- _EXERCISE REQUIREMENTS_
- a) Translate this sentence from the article on choosing an IT provider into Spanish: "By then, the business has usually suffered downtime, lost productivity, or security scares."
- b) According to the article on choosing an IT provider, how long has its author led 4BIS Cyber Security and IT Services?
- c) Pick up the article on choosing an IT provider from its last line and continue it.

- _SOURCE TEXT_

How to Choose the Right IT Provider (MSP)-Our President’s Insight
As a business owner with 10-50 computer users, you’ve likely seen it: Every IT provider claims to be “the best.”
What’s the truth behind the marketing?
I’ve led 4BIS Cyber Security and IT Services in Greater Cincinnati for 30 years. We serve manufacturing, law firms, non-profits, and office settings. Let me share with you how I’d check an MSP if I were you.
Below are my thoughts from what we see every week when we walk into a new business environment.
Stop Choosing Your IT Provider on Price
Let’s start with the biggest mistake- Picking an IT provider based on who’s cheapest.
If you’re price-shopping IT like common household goods, you’re setting yourself up for:
- Slow or nonexistent support
- Band-aid fixes instead of root-cause work
- Weak or totally missing cybersecurity
- Unexpected invoices when something does break.
At 4BIS, we aren’t the cheapest, and we are pretty open about that. We often get calls to fix issues after a “cheap” MSP hasn’t met expectations. By then, the business has usually suffered downtime, lost productivity, or security scares. Your question shouldn’t be, “Who’s the cheapest?”
It should be, “Who will actually keep us productive and safe?”
Check Their Reputation – Don’t Just Take Their Word for It
Every MSP will tell you they’re “responsive,” “proactive,” and “trusted.”
Ignore the adjectives and look at proof:
- Google Reviews – Not just the score, but the number of 5-star reviews and what clients actually say.
- Recent feedback – Are there detailed reviews in the last 6-12 months?
- Local presence – Are they actually known in Cincinnati, or are they a remote outfit pretending to be local?

- _DATASET RECORDS_

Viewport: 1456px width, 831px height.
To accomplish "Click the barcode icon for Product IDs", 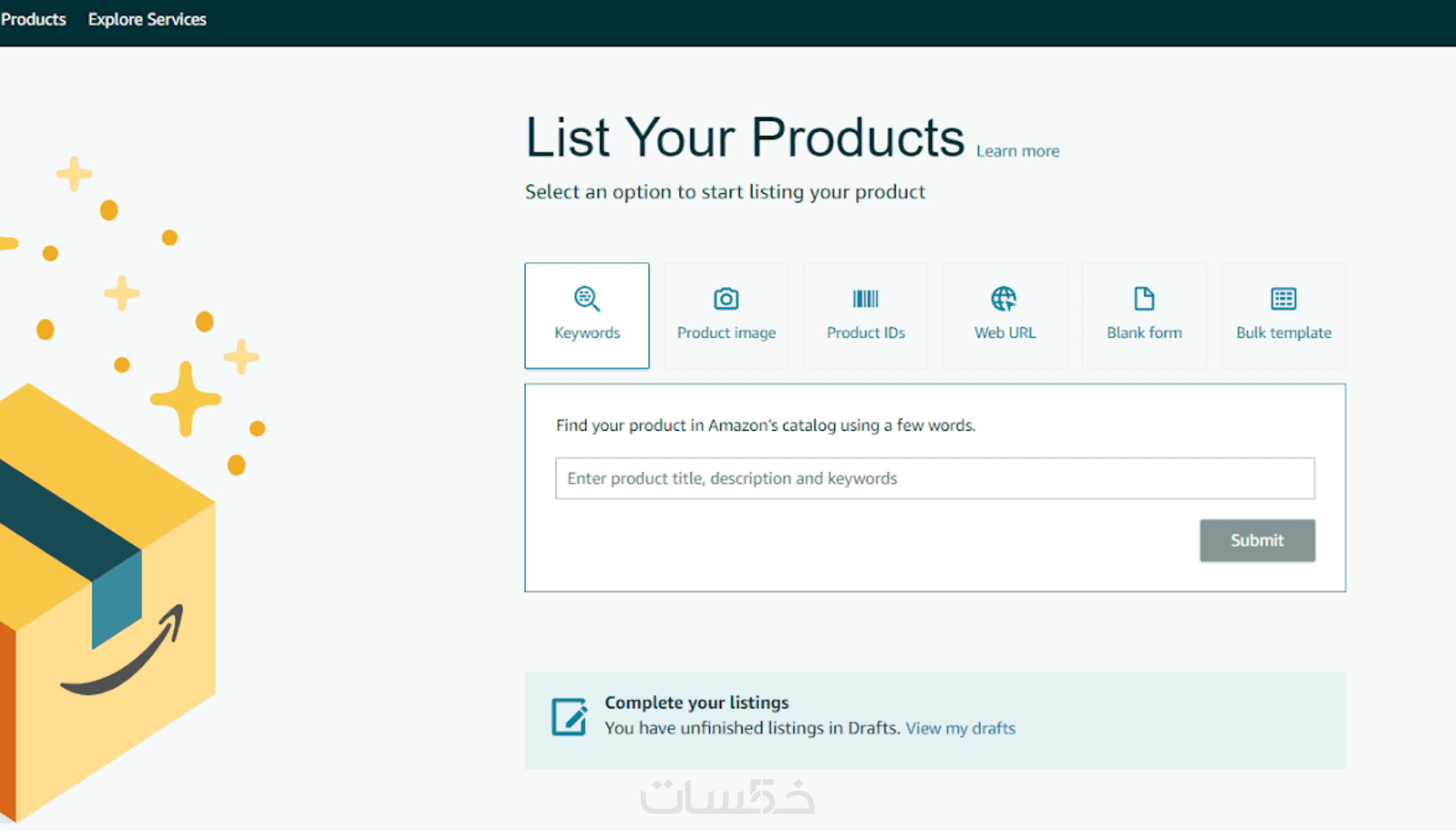I will 865,299.
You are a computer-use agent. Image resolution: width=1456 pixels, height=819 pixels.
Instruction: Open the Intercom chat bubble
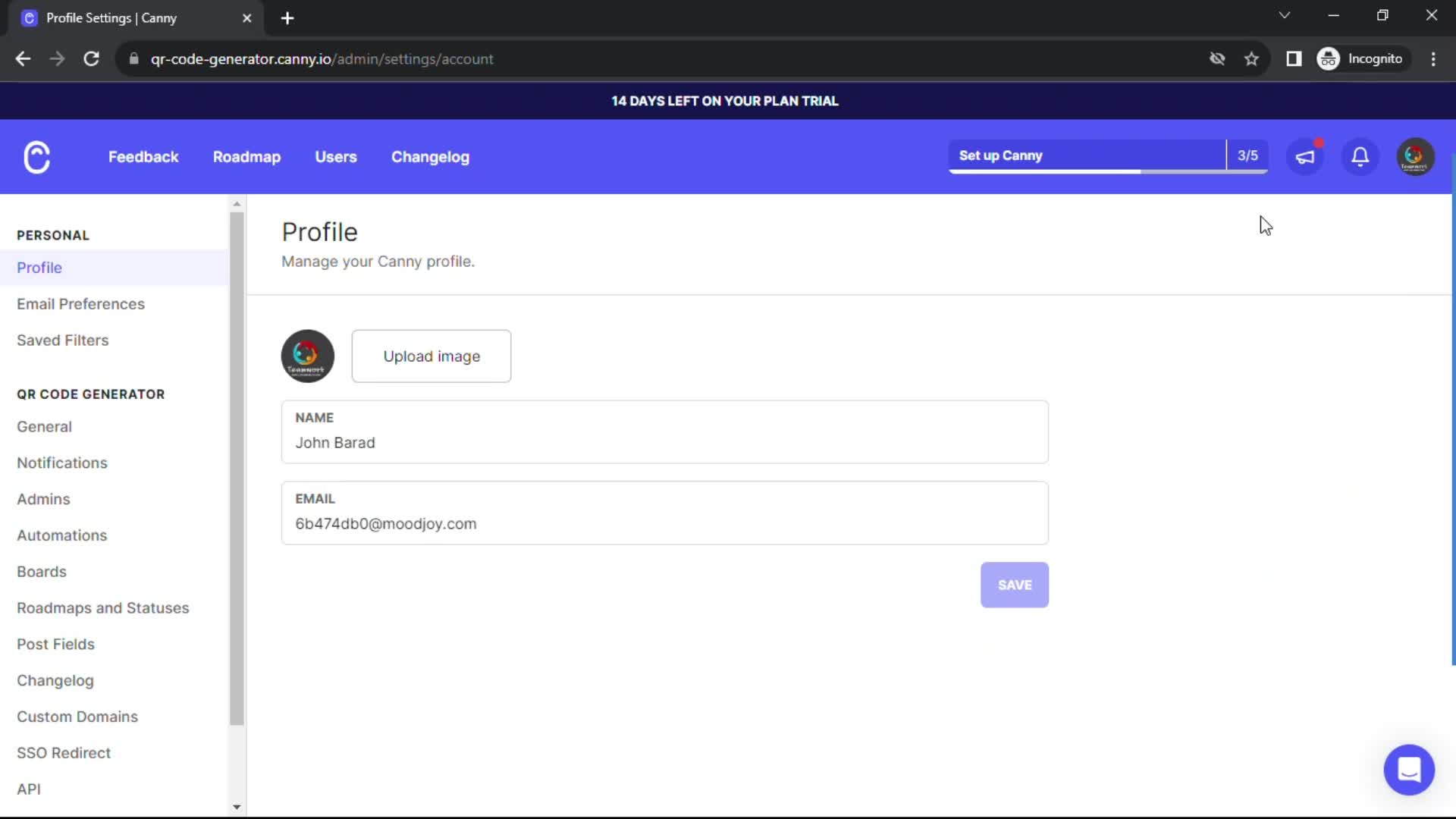point(1409,769)
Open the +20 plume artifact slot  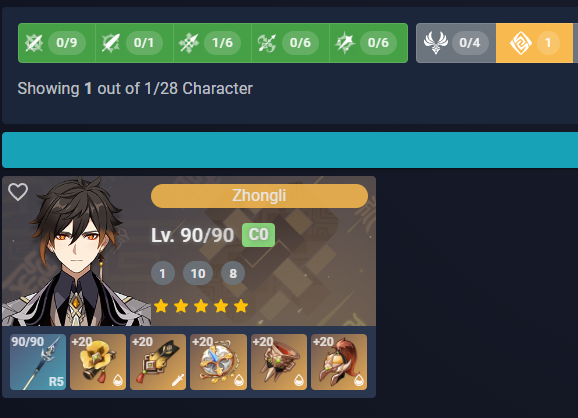(158, 362)
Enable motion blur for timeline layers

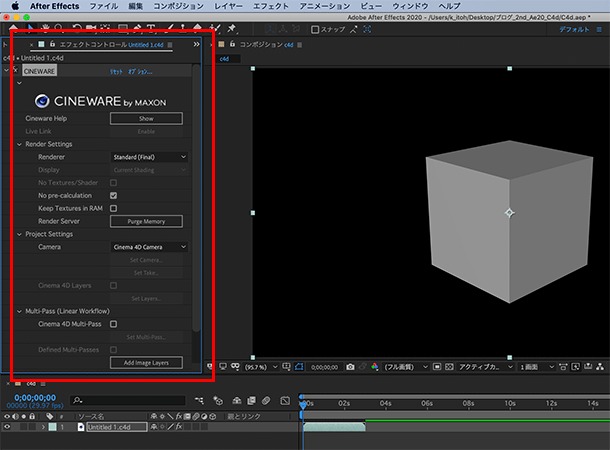tap(266, 401)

- _EXERCISE RESPONSES_
- a) Para entonces, la empresa normalmente ya ha sufrido tiempo de inactividad, pérdida de productividad o sustos de seguridad.

- b) 30 years.

- c)
We’ve work hard to earn (and keep) the most 5-star Google reviews of any IT company in Cincinnati, Ohio. That didn’t come from clever marketing. It came from doing the work, answering the phone, solving problems, and building real relationships.
When you compare providers, put online reputation right next to pricing on your checklist. One of those tells you what they say; the other tells you what they actually do.
Demand a Real Cybersecurity Risk Assessment Up Front
If an MSP is willing to quote you a flat monthly fee after a quick chat and no real asessment. That’s a red flag.
A serious provider should:
- Perform a cybersecurity risk assessment before they sign you
- Ask about number of users, devices, and servers
- Map your cloud applications (Microsoft 365, line-of-business apps, CRMs, etc.)
- Understand your security needs, compliance requirements, and current issues
At 4BIS, we run a cybersecurity risk assessment on every new client we talk to. We’re not guessing. We’re learning how your company works and where your weaknesses are.
Only then do we tailor a proposal that’s unique to your environment.
If the proposal looks like a one-size-fits-all template, that’s exactly what you’ll get in service.
Ask How They Actually Handle Support – Not Just What’s in the SLA
Here’s an uncomfortable truth in our industry- A lot of MSPs are afraid to answer the phone. They push everything to email and tickets. They avoid going onsite. Meanwhile, your team stays stuck waiting while small problems become bigger ones.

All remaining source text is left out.